(WORK ORDER)
Return each record word for word, keeping none of its pictures.

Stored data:
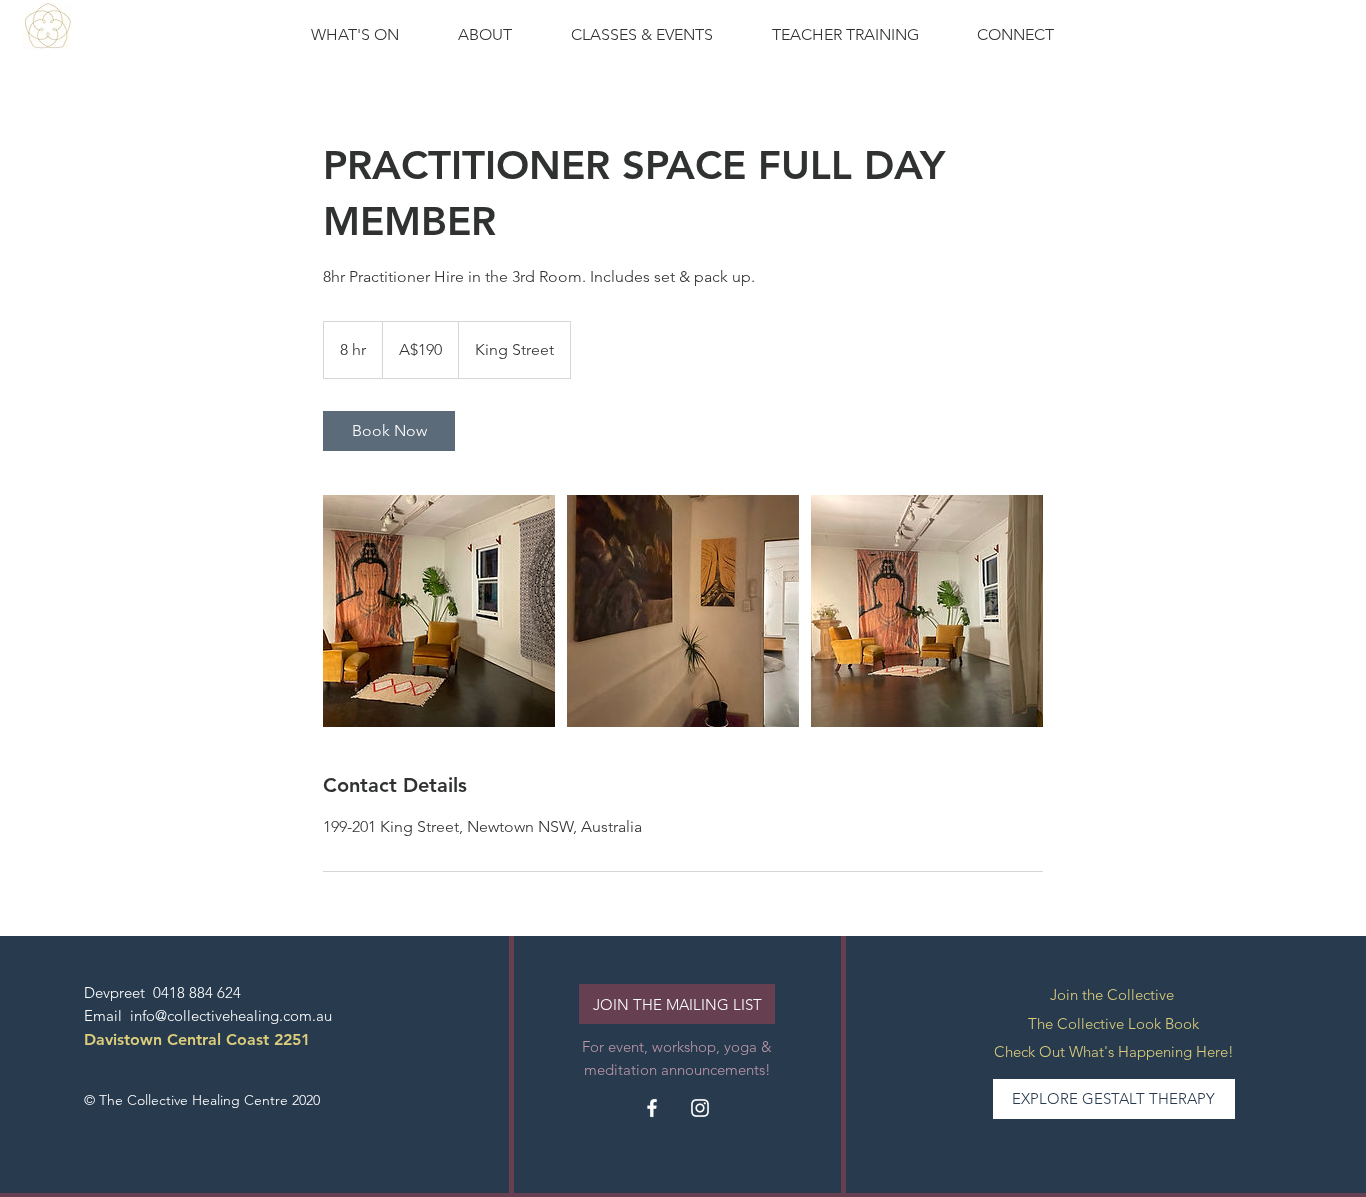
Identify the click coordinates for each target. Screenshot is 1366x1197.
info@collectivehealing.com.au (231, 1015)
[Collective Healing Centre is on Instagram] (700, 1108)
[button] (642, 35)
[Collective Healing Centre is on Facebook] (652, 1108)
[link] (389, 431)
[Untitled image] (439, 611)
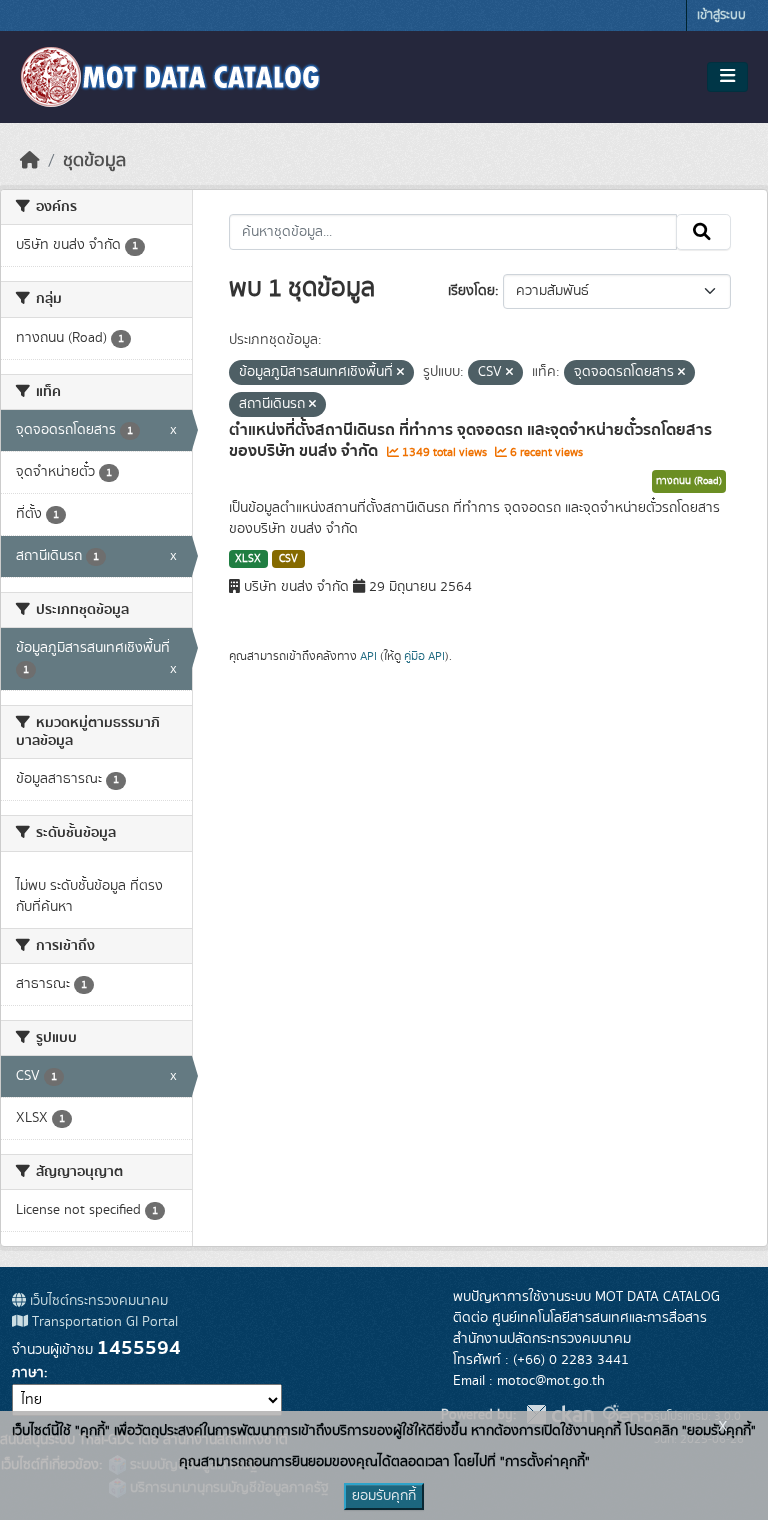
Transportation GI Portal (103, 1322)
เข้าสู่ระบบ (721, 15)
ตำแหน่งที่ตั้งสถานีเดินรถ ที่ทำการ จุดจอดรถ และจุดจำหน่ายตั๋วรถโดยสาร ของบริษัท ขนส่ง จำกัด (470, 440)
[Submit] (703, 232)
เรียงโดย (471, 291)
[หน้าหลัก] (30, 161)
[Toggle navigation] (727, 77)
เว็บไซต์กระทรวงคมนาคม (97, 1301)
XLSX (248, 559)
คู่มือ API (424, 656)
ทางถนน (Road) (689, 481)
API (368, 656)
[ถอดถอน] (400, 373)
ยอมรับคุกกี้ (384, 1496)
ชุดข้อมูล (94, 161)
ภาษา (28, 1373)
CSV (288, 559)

(ANSWER AREA)
Identify the click coordinates for each target. Screenshot is 1366x1197.
info@collectivehealing.com.au (231, 1015)
[Collective Healing Centre is on Instagram] (700, 1108)
[button] (642, 35)
[Collective Healing Centre is on Facebook] (652, 1108)
[link] (389, 431)
[Untitled image] (439, 611)
Transportation GI Portal (103, 1322)
เข้าสู่ระบบ (721, 15)
ตำแหน่งที่ตั้งสถานีเดินรถ ที่ทำการ จุดจอดรถ และจุดจำหน่ายตั๋วรถโดยสาร ของบริษัท ขนส่ง จำกัด (470, 440)
[Submit] (703, 232)
เรียงโดย (471, 291)
[หน้าหลัก] (30, 161)
[Toggle navigation] (727, 77)
เว็บไซต์กระทรวงคมนาคม (97, 1301)
XLSX (248, 559)
คู่มือ API (424, 656)
ทางถนน (Road) (689, 481)
API (368, 656)
[ถอดถอน] (400, 373)
ยอมรับคุกกี้ (384, 1496)
ชุดข้อมูล (94, 161)
ภาษา (28, 1373)
CSV (288, 559)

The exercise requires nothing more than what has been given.